Data for processing below:
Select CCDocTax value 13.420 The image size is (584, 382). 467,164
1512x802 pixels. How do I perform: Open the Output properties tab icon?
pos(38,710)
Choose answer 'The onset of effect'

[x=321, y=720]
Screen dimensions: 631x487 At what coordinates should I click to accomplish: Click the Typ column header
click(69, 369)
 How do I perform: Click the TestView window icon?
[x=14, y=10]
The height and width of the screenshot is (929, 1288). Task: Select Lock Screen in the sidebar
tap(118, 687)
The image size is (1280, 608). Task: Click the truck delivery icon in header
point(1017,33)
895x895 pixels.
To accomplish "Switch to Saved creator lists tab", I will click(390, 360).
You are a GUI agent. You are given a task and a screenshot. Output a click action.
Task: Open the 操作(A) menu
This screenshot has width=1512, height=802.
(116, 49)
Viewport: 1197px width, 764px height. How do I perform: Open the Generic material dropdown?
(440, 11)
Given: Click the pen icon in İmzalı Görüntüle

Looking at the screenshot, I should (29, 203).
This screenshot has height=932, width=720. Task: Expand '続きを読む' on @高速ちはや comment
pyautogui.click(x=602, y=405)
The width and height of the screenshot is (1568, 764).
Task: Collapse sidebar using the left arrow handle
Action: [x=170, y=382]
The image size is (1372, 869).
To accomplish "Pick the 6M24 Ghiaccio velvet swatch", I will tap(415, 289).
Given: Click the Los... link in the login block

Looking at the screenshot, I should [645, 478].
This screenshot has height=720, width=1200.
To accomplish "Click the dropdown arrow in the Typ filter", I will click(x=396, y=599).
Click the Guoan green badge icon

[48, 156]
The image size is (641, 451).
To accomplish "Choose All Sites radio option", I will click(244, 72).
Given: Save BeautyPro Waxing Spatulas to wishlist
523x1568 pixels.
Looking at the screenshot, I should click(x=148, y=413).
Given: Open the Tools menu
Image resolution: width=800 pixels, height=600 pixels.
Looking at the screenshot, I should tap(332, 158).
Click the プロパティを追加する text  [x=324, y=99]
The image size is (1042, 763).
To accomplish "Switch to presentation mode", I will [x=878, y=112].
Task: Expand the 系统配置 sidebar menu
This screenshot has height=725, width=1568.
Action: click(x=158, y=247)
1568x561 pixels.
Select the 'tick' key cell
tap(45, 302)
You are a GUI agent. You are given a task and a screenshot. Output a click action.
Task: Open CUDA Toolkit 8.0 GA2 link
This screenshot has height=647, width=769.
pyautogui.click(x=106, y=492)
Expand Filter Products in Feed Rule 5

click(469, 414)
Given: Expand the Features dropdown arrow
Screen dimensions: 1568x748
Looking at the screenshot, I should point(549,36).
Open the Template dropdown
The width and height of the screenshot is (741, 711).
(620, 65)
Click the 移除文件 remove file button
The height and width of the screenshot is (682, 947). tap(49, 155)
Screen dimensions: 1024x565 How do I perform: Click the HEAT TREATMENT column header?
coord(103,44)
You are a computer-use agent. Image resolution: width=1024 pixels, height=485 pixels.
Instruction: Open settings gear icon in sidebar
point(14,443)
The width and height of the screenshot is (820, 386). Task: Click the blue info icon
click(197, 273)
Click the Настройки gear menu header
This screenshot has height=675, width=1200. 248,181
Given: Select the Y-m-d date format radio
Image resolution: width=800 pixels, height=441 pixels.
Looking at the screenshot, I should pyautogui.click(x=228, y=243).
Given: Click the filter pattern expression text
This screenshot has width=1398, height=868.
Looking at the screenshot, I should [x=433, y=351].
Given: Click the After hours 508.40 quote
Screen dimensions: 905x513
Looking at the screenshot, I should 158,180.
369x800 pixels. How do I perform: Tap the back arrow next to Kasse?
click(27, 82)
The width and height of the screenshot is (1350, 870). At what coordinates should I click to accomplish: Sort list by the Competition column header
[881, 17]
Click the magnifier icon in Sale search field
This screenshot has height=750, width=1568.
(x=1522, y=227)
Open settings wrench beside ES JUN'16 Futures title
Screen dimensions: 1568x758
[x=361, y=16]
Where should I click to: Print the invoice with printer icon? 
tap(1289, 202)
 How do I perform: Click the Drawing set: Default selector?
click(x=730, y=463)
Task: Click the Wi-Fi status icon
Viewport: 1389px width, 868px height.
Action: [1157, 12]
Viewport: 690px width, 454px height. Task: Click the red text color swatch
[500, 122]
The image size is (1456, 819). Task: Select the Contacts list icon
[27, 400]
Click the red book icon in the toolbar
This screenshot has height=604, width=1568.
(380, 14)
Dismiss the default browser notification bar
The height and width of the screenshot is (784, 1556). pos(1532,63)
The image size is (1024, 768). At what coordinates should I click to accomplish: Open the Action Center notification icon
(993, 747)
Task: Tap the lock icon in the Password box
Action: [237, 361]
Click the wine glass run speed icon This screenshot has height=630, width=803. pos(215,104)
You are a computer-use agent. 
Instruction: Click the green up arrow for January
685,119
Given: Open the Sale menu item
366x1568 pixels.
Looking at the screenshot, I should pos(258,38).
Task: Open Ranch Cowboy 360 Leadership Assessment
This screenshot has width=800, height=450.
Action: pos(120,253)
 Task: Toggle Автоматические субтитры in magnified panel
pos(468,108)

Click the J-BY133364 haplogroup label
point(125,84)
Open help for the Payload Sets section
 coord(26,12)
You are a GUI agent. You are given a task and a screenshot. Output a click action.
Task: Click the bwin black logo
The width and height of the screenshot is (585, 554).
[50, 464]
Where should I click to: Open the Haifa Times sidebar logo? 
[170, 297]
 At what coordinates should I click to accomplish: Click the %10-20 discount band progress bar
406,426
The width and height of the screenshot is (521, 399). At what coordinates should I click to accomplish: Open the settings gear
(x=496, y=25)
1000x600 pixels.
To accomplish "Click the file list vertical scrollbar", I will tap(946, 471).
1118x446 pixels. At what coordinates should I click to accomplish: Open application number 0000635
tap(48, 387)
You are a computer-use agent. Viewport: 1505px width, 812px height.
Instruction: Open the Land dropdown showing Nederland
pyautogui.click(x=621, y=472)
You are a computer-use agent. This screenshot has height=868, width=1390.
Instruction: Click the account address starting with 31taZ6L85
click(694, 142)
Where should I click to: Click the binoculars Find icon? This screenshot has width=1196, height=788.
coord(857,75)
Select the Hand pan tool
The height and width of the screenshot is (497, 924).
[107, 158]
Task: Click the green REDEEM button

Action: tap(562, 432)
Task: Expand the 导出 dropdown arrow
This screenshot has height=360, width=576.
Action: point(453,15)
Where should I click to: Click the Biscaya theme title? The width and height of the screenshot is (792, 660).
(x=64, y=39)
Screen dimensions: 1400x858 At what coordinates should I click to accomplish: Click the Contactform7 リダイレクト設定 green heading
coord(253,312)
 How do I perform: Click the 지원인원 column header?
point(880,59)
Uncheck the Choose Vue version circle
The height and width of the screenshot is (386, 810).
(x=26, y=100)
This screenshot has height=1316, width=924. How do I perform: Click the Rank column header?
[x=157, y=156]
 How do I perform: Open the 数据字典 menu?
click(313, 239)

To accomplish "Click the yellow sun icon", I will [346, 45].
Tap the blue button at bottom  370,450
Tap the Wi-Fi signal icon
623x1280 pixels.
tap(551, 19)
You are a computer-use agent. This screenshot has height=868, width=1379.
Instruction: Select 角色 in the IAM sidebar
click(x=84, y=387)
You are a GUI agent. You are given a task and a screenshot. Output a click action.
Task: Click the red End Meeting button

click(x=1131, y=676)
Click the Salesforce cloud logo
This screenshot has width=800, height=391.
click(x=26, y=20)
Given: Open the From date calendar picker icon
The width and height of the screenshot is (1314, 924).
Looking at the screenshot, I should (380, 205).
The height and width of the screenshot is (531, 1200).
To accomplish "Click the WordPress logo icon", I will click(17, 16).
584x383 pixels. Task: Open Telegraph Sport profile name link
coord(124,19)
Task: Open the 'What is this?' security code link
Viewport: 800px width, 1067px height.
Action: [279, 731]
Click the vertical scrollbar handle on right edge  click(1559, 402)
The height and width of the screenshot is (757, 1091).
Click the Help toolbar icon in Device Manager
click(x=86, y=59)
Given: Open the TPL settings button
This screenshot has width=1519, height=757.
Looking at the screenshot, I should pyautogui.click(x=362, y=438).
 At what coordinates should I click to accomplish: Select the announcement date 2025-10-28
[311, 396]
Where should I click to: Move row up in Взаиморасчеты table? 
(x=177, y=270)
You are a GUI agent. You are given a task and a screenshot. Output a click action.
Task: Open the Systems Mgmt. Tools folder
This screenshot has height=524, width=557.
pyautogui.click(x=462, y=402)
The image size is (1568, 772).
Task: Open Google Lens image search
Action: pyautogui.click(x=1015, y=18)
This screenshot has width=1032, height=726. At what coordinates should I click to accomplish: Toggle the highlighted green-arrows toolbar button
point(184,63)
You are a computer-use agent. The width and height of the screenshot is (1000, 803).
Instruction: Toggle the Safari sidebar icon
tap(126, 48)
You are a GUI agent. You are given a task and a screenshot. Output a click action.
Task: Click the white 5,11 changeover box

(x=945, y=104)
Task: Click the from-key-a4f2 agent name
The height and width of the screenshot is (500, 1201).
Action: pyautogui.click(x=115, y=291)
End of Data for processing.
Exercise: A single integer is the expected output: the number of lines in the data that include the word "radio".

Exercise output: 2